Beautiful work as usual. The entropy visualisations in particular stuck out for me, and I can imagine how useful it is to be able to see this kind of information at a glance while dissecting malware.
Cheers. :) I'm trying very, very hard to resist the urge to start writing a binary dissection tool based on this. I'm picturing a hex viewer with a space-filling curve navigation pane, with options to switch between different pixel layouts, and color maps. Then again, the last thing I need is another side-project.

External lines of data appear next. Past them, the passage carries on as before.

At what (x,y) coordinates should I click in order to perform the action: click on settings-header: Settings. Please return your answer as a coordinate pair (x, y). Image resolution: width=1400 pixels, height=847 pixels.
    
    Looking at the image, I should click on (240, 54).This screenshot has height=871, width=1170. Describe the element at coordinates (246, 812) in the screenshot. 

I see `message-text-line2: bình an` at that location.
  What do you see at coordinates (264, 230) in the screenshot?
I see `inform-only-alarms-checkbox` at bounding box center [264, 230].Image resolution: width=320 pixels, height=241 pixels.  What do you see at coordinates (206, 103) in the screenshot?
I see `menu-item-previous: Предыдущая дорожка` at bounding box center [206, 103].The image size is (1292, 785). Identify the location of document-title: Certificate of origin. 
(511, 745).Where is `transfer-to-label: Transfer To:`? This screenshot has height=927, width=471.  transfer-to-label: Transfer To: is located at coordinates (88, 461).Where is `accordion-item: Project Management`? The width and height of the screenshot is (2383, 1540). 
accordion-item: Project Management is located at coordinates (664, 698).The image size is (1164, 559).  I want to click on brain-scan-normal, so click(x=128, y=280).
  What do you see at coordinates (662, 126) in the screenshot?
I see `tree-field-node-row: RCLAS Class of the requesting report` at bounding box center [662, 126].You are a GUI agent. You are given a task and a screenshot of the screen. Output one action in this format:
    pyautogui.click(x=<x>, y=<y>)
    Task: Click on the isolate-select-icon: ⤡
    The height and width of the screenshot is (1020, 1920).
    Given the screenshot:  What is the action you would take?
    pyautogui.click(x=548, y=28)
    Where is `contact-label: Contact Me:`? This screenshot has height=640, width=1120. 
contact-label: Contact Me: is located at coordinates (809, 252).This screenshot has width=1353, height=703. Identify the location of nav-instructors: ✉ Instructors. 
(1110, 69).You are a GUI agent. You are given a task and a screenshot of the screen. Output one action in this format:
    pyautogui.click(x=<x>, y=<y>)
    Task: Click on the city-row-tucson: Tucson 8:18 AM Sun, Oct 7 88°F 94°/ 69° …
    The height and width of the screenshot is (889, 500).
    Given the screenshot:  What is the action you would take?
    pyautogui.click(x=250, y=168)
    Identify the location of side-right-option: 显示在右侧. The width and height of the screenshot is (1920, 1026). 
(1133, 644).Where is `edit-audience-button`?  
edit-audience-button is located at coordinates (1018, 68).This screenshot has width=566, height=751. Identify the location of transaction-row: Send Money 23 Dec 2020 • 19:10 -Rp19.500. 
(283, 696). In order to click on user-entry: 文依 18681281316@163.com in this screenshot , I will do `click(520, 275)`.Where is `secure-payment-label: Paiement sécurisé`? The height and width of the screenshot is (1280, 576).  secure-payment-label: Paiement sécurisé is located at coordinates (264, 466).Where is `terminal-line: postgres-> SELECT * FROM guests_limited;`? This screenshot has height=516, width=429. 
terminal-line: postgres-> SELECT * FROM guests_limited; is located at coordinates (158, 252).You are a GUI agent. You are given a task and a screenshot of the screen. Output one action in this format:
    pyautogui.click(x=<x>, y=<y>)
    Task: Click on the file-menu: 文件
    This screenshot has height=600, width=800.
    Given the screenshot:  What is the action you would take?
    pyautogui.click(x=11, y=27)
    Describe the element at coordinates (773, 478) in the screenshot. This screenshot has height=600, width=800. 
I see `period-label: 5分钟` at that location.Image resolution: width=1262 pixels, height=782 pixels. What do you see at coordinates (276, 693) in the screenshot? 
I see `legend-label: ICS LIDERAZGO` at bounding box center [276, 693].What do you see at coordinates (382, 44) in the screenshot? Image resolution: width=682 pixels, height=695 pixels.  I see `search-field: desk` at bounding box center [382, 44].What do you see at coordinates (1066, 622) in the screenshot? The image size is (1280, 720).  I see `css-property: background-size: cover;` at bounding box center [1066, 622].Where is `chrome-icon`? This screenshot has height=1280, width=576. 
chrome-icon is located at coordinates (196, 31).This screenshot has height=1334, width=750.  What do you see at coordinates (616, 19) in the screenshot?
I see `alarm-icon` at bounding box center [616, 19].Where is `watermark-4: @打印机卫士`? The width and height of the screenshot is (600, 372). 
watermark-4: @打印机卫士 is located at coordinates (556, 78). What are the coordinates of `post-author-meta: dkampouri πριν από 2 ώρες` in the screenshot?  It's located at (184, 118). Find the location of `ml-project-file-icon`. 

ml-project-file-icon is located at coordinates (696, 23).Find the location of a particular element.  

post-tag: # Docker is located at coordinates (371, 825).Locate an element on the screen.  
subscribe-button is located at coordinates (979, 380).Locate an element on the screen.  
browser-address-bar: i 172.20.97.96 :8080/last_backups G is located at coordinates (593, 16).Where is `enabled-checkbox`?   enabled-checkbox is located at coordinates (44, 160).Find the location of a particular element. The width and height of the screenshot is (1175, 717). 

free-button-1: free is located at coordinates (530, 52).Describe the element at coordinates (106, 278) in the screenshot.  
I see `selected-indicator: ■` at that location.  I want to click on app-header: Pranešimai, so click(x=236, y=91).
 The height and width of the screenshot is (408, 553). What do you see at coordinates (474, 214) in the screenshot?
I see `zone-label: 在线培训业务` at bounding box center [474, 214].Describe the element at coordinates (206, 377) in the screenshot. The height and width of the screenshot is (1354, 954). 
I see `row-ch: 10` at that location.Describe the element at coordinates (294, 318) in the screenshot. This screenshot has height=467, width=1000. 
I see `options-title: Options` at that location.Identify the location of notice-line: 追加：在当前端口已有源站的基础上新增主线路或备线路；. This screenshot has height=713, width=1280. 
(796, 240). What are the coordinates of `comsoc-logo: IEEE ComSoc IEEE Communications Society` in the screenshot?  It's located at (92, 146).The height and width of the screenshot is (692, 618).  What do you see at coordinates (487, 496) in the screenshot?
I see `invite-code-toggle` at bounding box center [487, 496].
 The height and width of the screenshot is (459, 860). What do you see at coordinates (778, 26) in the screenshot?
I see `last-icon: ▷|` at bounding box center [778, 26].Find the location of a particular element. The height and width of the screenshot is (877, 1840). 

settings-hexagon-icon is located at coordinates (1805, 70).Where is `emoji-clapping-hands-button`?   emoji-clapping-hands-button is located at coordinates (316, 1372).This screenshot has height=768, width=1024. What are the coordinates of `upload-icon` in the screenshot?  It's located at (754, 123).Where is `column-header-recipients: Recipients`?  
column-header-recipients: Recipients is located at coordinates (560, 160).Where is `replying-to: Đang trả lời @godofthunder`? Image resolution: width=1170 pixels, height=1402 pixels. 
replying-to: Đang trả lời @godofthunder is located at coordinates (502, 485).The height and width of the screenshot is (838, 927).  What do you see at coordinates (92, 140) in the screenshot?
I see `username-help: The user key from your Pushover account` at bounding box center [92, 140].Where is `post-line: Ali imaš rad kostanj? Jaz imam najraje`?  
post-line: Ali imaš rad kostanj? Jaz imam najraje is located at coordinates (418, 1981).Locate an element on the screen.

Do most binaries have this high ratio of encrypted/obfuscated content? That is, would a checker which simply looked at high-entropy fraction of a binary be able to detect malware not in its database? Obviously this is trivial to defeat, but it might be the case that a broad defense such as this would force malware authors to let their code grow much bigger, which might in turn lead to other generic signatures. Would it be worthwhile?
Unfortunately perfectly legitimate compressed sections are both very entropic and very common, so just an entropy measurement won't be very useful for malware detection. I think there might be some promise in looking at patterns of entropy, though. What you can't see in that malware post is that very many pieces of malware show very similar layouts of entropy, even if the malware itself is very different. I weeded out similar images so that people could get an idea of the range of layouts, but the 50 visualizations on the blog are a "condensed" version of about 400 highly redundant images. Part of this is because different types of malware can still use the same "packer" - tools that pack a binary to obfuscate malware and make it hard to detect and reverse engineer. Part of it is just because there are certain techniques that are commonly used. All of this requires more study, but it's interesting.